Hoje, no site oficial da Presidência da República, a
eleição de Craveiro Lopes, em 1951, é contada assim: “Disputou a campanha eleitoral indicado
pela União Nacional. Pela oposição democrática e republicana concorreu o
almirante Quintão Meireles. Pelo Partido Comunista apresentou-se o professor
Ruy Luís Gomes. Este último foi considerado sem idoneidade, portanto não
elegível, pelo Supremo Tribunal. O almirante Quintão Meireles desistiu. Foi
forçado a retirar a sua candidatura na véspera das eleições. Não houve, pois,
opositores à eleição, tendo Craveiro Lopes ganho com cerca de 80% dos votos.”
Parece meio esquisito Caetano falar dos “caudatários” como se
fosse uma coisa estranha. Ainda hoje a cauda do manto do patriarca de Lisboa é
levada pelos “caudatários”. O que é que o incomodou?
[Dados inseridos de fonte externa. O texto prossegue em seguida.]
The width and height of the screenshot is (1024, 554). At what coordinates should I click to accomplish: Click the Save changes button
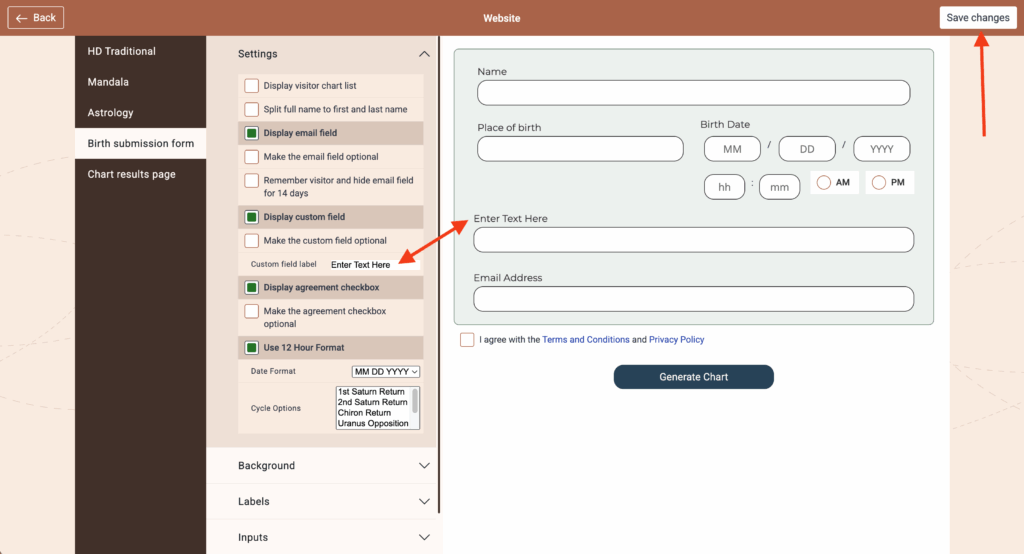977,18
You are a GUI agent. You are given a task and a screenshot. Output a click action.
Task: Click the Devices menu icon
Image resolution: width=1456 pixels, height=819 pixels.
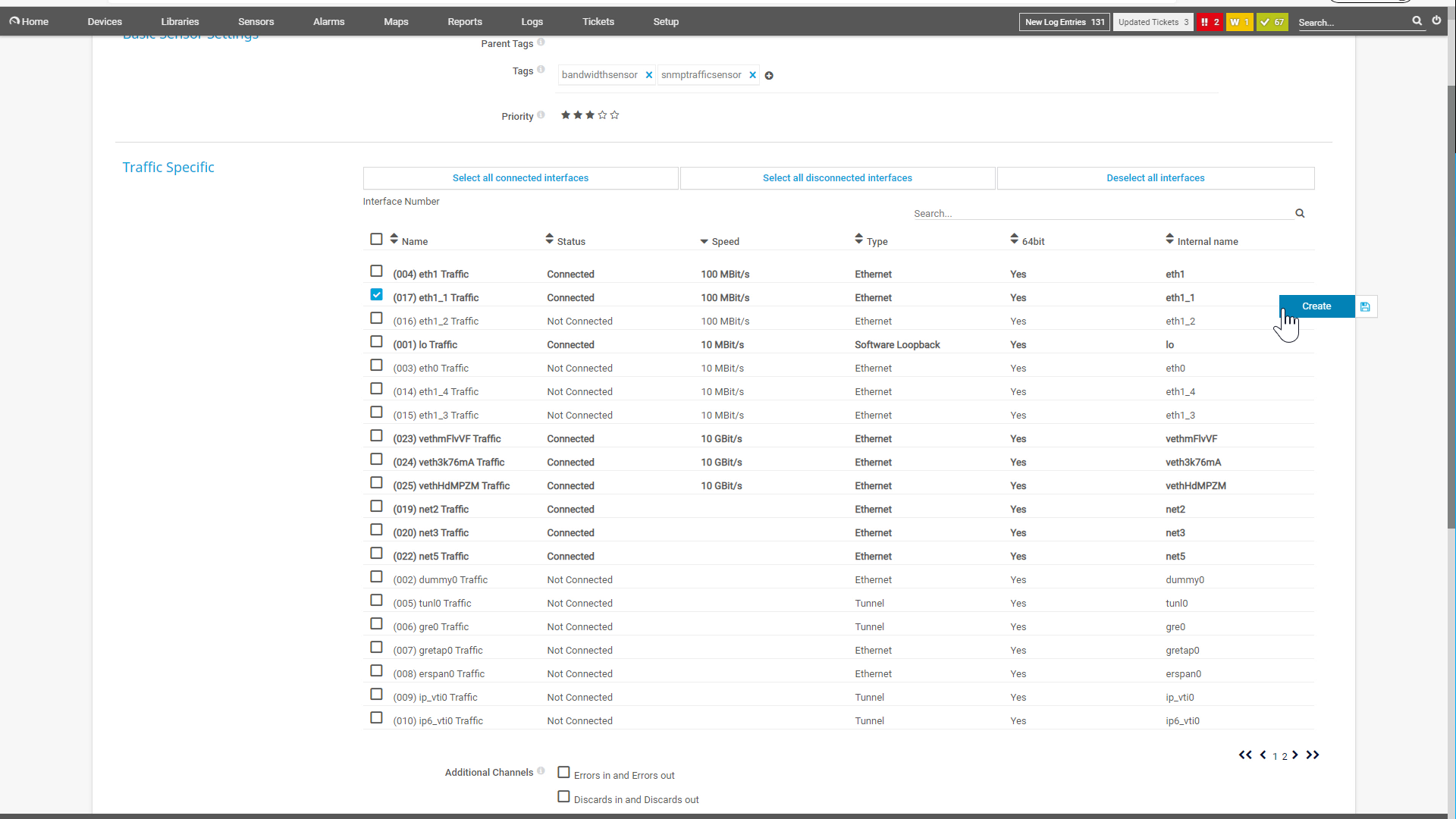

A carta — que li em Salazar e Caetano, Cartas Secretas,
1932-1968, de José Freire Antunes, Círculo de Leitores, 1993 — continua:
“Qualquer diplomata dos presentes, funcionário ou homem
político formado decerto no respeito da supremacia do Estado dentro do seu
território (à boa maneira da monarquia, em que os bispos formavam apenas uma
das ordens do reino) informará os seus governos de que Portugal é o país mais
clerical do mundo. Na verdade, em Espanha, onde a Igreja pode e manda muitíssimo,
o chefe de Estado é recebido nas igrejas debaixo do pálio e o prelado, cardeal
que seja, acompanha-o respeitosamente, sendo aquele o centro da procissão.”
Caetano está triste por ver que “Portugal é o país mais
clerical do mundo” e que o padre vai à frente e o político vai atrás. Em
Espanha, diz ele, Francisco Franco vai debaixo do dossel sustido por varas que
protege, também, o sacramento, mas Franco é o “centro da procissão”.
Podemos desvalorizar a indignação de Caetano por sabermos que
Craveiro Lopes, na altura, já era visto como “um verdadeiro estorvo para o
regime”, diz o texto oficial da Presidência, cuja autoria é do Museu da
Presidência da República, e que, entre Craveiro Lopes e Salazar, “as relações
foram sempre frias e formais” e “nunca amistosas”.
Sabemos também que, “com o decorrer dos anos”, Craveiro Lopes
foi-se “sentindo cada vez mais humilhado e vexado”, que os seus “discursos eram
modificados, os projectos recusados ou protelados, as convocações da
Presidência ao Governo ignoradas”, e que ele “não estava habituado a ser apenas
um elemento decorativo”.
Mas repare no resto da carta:
“Sou dos poucos portugueses com certa posição política que
hoje dão muita importância às formas, porque estas são, como os ritos, a
maneira de tornar tangíveis ou sensíveis ao vulgo as instituições e os
princípios. O que se passou ontem achei indecoroso. Tenha V.ª Ex.ª a paciência
de se ocupar do caso. Se não houver cerimonial melhor na igreja, que o chefe de
Estado passe a representar-se apenas por um funcionário: é preferível isso.” A
carta acaba aqui.
Tenho para mim que o “i” de igreja em letra minúscula da
última frase não foi um lapso de Caetano, mas intencional.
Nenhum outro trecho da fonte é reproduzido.